Konijnen vangen

De 95 jarige achterhoekse boer, zit in zijn rieten stoel in de kapschuur. Hij vertelt mij zijn levensverhaal. Met mijn memorecorder neem ik alles op, zodat ik zijn zoon en dochter later de gesprekken op kan sturen. De kapschuur biedt uitzicht over het land. Zijn land. Van binnen is de schuur aangekleed met houten doorlopers, een zijs, een vlegel, sikkels, klompen en vogelhuisjes.
Het is warm, de thuiszorg zet glazen water voor ons neer.
Ergens midden in het gesprek vraag ik: ‘Wat deed u op school in de pauzes?’ ‘Konijnen vangen!’
‘Konijnen vangen? Hoe dan?’
‘Nou gewoon, we gingen in de pauze het bos in en dan zochten we een konijnenhol. Als je daar je hand in stak, ongeveer tot aan je elleboog, dan kon je een konijn pakken en hem naar buiten trekken.’
‘En wat deed u dan met dat konijn?’
De boer gaat rechtop zitten, trekt met zijn linkerhand zijn vest van zijn borst en stopt er met zijn rechterhand een denkbeeldig konijn in. ‘Ik stopte hem in mijn trui en nam hem mee de klas in. Dan wachte ik tot iedereen rustig zat te werken en op dat moment liet ik het konijn los tussen de schoolbanken. Het bange konijn schoot alle kanten op. Het was een heel gedoe om hem opnieuw te vangen en hem naar buiten te krijgen.’ De boer is weer jong, als hij het verhaal vertelt, zijn ogen twinkelen vol kattekwaad.
Ik moet lachen en neem een slok van mijn water. Het smaakt vies. Voorzichtig vraag ik: ‘Is dit glas wel voor mij?’ Alle aanwezigen kijken naar het glas en beginnen te lachen. ‘Nee, het groene glas is van meneer, daar zitten zijn medicijnen in!’

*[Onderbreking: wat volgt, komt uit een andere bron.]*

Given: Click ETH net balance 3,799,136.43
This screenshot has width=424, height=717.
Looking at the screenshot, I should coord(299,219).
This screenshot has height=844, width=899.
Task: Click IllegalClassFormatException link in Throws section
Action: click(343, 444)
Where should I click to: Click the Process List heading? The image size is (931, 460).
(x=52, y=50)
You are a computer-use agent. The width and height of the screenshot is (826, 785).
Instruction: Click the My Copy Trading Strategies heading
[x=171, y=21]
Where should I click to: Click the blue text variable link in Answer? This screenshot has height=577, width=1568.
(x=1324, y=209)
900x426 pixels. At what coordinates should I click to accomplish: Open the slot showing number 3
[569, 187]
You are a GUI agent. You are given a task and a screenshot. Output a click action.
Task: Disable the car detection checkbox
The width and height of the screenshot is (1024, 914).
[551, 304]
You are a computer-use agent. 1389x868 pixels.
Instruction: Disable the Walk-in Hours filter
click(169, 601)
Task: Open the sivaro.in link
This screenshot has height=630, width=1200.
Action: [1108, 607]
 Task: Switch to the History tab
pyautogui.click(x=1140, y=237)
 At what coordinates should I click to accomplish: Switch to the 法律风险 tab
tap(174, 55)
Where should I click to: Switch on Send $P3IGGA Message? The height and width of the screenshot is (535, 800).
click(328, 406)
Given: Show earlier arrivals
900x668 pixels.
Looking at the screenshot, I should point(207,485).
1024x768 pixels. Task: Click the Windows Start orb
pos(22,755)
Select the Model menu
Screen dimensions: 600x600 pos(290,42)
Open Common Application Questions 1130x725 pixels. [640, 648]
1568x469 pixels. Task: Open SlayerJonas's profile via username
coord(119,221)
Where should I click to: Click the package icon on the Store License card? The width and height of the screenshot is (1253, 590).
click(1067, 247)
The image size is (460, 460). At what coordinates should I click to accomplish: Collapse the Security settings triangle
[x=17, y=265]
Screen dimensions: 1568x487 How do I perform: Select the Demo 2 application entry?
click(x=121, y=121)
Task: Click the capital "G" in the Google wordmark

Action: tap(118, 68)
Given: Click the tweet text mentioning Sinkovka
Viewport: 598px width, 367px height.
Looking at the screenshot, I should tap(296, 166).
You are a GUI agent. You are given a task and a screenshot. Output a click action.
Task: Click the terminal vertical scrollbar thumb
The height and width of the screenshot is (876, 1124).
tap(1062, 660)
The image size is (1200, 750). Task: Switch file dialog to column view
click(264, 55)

‘Mag ik weten wat voor medicijnen het zijn?’
‘Laxeermiddel, je mag zo vaak naar de wc rennen als je wilt.’
Vol van honderdjaar verhalen kom ik thuis en vindt daar mijn zoon op de bank met zijn mobieltje.
‘Leg dat ding eens weg en ga wat anders doen.’
‘Wat dan? Er is hier helemaal niets te doen, het is hier stom en saai.’ ‘Ga konijnen vangen!’